*Quoted passage:*
Content starts

TRIGGER WARNING: Sad post about saying goodbye to our dog
Today is the day. Olieo’s last day as a dog and my last day as a dog mom.
I’m writing about this because I can’t do anything else. I can’t think about anything else and I can’t feel any way other than sad, so I might as well get it out on the page.
Olieo’s kidney disease has been getting markedly worse. For several weeks he paces nightly. He looks for us, panting constantly and unable to settle. Even with pain medication, I know he is suffering. I think because he has become incontinent but knows he isn’t supposed to pee in the house, he doesn’t want to relax.
It hasn’t been possible to tell him it is FINE to just pee on the towels and old blankets everywhere. We don’t know how to convey that there are pee-pads underneath, we are happy to clean up after him, and he’s far too old to worry about anything but his own comfort.
After several nights of sleeping in the living room to be closer to him and available when he needed us, last night we broke down and gave him one of the medications that make him unsteady and loopy but calm. Everyone got a few hours of sleep, which we need to face this impossible day. Some part of me still can’t imagine a day without Olieo, even though I know there are only 270 minutes until that reality.
In this final week, we have slowly ticked off the list of things that make his quality of life (and ours) worthwhile. The dog that always emptied his bowl, stole sandwiches from the hands of starving beach artists, and kept the kitchen floor spotless for 13 years has mostly stopped eating. He had a few bites of pancake this morning, and later we will offer him the grapes he has been desperate to try for over a decade and we always kept away from him. He’s only got a few hours to live, what the hell.
Instead of jumping up onto chaise lounges, in-and-out of his Subaru Forrester, and generally running toward whatever is the next most exciting thing, he can barely stand up and down, due to arthritis pain. He’s pretty wheezy, likely fluid buildups from the kidney disease, or pneumonia, or some other secondary issue.
Olieo didn’t start out as a cuddly dog, but there was a long stretch in the middle of his life when he tried to turn me into a dog person by being as physically close as he could to me. The result was uncounted but appreciated hours of loving companionship and only a few outbreaks of seconday-contact poison oak.
Blue Heelers–Australian cattle dogs–are a working breed more attuned to doing what is asked of them than being rewarded with affection. I asked a lot of him over his life. I asked him to be my workout partner. I asked him to be my emotional support animal while my Dad died, and then my Mom. My husband, Mark, and I both asked him to be our travel adventure buddy.

Content ends

*Work task A:*
List every role the post about saying goodbye to Olieo says the writer asked him to take on.
*Work task B:*
In the post about saying goodbye to Olieo, how many minutes does the writer say remain until a day without him?

*Records supplied:*
Content starts

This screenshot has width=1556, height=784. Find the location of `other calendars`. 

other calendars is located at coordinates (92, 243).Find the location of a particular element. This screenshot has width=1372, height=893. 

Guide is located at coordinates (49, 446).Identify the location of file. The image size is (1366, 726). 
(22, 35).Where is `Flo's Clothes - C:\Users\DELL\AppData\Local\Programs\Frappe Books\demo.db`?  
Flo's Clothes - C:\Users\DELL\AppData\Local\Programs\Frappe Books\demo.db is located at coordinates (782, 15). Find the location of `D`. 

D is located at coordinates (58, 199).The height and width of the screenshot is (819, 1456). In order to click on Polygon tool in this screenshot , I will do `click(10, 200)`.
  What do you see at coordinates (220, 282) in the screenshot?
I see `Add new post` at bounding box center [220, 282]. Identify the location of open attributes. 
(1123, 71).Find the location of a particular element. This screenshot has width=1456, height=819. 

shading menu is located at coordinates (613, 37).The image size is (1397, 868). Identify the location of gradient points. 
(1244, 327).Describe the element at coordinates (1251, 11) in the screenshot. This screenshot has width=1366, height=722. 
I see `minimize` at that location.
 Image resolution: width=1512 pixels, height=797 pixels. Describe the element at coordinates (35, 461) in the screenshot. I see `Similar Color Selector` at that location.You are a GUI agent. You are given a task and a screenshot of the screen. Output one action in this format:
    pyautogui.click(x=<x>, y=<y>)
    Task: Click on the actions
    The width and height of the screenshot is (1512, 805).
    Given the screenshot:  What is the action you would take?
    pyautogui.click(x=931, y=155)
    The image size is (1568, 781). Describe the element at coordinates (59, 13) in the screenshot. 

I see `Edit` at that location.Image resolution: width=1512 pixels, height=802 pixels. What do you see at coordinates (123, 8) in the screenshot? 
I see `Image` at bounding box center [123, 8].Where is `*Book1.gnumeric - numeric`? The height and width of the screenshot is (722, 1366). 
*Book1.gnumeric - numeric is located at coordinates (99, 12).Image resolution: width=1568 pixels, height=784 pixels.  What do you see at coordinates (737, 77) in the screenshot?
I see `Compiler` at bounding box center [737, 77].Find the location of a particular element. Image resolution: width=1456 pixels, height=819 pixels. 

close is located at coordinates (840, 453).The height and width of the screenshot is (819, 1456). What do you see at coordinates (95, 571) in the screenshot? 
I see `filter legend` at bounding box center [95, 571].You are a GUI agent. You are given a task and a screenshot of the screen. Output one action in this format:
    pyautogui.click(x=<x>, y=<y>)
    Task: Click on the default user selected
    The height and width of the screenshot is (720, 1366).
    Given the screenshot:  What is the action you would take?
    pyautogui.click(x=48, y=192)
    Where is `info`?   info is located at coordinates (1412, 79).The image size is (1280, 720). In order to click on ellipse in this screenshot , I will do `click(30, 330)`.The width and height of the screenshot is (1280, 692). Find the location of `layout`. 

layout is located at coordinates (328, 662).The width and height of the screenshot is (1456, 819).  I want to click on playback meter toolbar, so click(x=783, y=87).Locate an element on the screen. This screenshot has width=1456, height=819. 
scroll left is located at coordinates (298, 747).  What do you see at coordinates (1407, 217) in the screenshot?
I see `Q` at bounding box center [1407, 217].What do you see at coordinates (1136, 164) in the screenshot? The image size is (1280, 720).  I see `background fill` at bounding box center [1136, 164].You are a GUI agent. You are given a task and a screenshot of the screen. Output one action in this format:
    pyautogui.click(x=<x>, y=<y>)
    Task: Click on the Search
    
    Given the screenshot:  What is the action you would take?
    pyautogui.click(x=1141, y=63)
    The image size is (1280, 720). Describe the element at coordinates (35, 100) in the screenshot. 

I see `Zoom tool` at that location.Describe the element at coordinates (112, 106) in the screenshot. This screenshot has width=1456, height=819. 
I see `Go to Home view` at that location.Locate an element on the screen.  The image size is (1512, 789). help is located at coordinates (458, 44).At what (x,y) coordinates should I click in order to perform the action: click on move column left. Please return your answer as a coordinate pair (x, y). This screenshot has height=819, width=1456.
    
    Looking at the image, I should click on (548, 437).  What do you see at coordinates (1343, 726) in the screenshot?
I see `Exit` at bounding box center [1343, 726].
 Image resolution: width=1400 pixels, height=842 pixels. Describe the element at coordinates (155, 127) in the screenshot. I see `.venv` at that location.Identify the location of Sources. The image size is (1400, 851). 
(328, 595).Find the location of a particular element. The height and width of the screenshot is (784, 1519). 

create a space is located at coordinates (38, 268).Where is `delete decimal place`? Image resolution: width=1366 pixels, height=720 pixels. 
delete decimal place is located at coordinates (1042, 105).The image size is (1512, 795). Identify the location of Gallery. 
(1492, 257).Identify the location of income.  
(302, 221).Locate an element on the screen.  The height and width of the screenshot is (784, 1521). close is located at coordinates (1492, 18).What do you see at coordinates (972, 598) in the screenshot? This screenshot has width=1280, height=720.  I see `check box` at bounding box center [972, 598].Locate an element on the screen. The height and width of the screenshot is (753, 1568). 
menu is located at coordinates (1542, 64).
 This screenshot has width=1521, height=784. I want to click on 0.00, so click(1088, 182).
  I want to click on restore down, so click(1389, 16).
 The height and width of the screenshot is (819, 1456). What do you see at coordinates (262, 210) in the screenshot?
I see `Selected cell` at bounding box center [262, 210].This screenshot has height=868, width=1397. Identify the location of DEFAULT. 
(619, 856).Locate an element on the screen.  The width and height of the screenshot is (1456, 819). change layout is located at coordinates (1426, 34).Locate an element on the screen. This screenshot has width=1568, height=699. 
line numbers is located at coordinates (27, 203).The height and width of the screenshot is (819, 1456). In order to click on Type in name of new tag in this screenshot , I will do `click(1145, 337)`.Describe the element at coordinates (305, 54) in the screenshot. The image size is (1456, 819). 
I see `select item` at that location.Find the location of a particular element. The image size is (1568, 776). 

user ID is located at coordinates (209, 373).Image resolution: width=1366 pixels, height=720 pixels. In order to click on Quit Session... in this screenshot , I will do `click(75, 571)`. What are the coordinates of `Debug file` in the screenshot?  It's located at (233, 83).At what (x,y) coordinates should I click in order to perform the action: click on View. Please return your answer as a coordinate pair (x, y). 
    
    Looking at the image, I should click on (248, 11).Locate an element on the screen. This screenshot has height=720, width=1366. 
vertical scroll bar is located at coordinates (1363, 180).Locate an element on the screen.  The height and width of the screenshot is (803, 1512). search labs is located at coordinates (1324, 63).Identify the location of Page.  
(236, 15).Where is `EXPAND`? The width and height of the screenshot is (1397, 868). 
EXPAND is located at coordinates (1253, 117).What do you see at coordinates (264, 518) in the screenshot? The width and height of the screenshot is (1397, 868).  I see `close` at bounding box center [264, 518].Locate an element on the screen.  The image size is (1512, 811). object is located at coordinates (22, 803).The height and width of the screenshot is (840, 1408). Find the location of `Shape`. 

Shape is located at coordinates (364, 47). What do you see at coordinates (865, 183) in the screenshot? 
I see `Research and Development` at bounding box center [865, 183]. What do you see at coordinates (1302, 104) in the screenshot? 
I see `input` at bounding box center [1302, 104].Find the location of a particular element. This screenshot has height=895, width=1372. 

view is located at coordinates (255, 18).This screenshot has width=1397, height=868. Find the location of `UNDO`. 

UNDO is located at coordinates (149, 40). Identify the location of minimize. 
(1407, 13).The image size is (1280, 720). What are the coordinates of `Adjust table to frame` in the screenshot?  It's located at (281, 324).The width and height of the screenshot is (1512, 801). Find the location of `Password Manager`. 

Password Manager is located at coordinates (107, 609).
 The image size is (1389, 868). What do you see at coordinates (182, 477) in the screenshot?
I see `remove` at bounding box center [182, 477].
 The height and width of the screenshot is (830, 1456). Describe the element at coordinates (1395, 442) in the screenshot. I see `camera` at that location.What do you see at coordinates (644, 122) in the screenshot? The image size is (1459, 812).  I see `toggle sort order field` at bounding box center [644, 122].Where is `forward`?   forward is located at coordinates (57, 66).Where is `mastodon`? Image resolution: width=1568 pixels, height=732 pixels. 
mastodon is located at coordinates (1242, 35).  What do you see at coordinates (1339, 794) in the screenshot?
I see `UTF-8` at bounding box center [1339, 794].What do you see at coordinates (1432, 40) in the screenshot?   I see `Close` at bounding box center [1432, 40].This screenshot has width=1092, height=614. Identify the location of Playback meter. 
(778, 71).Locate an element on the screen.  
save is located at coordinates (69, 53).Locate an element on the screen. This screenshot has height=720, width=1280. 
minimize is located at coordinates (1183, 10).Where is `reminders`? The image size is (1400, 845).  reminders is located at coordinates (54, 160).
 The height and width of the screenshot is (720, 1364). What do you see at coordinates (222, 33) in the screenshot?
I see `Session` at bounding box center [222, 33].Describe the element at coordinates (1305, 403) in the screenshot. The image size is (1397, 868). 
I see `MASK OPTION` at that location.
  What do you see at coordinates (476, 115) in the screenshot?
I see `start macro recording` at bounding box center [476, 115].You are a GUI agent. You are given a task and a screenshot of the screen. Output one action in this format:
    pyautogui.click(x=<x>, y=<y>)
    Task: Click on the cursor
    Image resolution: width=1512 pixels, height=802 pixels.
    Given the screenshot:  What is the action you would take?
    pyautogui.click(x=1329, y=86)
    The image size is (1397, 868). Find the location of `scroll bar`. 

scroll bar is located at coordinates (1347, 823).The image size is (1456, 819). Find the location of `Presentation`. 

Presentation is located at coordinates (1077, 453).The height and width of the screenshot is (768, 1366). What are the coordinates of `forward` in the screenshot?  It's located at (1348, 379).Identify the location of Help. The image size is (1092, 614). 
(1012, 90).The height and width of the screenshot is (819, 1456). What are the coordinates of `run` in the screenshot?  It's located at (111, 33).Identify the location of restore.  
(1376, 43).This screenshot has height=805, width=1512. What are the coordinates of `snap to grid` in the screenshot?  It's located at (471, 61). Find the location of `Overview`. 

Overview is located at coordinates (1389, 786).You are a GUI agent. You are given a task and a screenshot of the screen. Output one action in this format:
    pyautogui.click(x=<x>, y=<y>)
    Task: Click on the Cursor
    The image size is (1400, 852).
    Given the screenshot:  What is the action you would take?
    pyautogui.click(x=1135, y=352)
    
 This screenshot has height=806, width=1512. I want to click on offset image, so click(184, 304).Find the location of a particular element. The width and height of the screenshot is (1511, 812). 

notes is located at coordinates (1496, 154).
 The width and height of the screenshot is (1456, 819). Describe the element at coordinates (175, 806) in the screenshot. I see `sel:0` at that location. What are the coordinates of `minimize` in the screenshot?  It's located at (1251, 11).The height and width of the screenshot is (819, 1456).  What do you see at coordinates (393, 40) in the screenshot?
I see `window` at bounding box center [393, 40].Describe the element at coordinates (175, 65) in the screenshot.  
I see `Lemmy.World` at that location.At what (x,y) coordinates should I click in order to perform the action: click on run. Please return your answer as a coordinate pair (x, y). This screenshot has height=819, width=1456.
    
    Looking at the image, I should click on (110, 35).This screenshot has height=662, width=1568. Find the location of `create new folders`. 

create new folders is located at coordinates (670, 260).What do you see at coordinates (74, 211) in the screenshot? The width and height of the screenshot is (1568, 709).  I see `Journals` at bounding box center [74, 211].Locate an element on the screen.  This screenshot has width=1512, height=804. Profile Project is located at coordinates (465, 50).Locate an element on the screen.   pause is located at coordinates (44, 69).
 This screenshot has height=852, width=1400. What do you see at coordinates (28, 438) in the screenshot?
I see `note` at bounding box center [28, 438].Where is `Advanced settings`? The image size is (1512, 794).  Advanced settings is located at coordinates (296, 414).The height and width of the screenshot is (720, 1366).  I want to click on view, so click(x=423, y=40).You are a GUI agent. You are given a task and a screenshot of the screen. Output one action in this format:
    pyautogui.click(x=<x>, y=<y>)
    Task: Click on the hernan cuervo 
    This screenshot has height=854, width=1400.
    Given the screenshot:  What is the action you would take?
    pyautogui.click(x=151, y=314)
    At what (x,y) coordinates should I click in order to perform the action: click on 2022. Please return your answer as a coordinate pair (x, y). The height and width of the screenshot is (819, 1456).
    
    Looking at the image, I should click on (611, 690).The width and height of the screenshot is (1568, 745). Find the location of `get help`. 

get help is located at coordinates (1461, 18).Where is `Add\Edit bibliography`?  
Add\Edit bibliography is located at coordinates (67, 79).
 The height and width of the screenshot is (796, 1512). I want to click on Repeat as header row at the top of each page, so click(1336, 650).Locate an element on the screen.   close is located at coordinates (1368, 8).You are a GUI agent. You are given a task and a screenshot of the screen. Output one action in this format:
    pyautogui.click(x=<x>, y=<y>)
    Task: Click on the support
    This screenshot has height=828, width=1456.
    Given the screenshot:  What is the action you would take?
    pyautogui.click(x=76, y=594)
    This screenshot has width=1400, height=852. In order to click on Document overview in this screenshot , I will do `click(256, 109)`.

Content ends

*Worked solution A:*
- Workout partner
- Emotional support animal
- Travel adventure buddy

*Worked solution B:*
270 minutes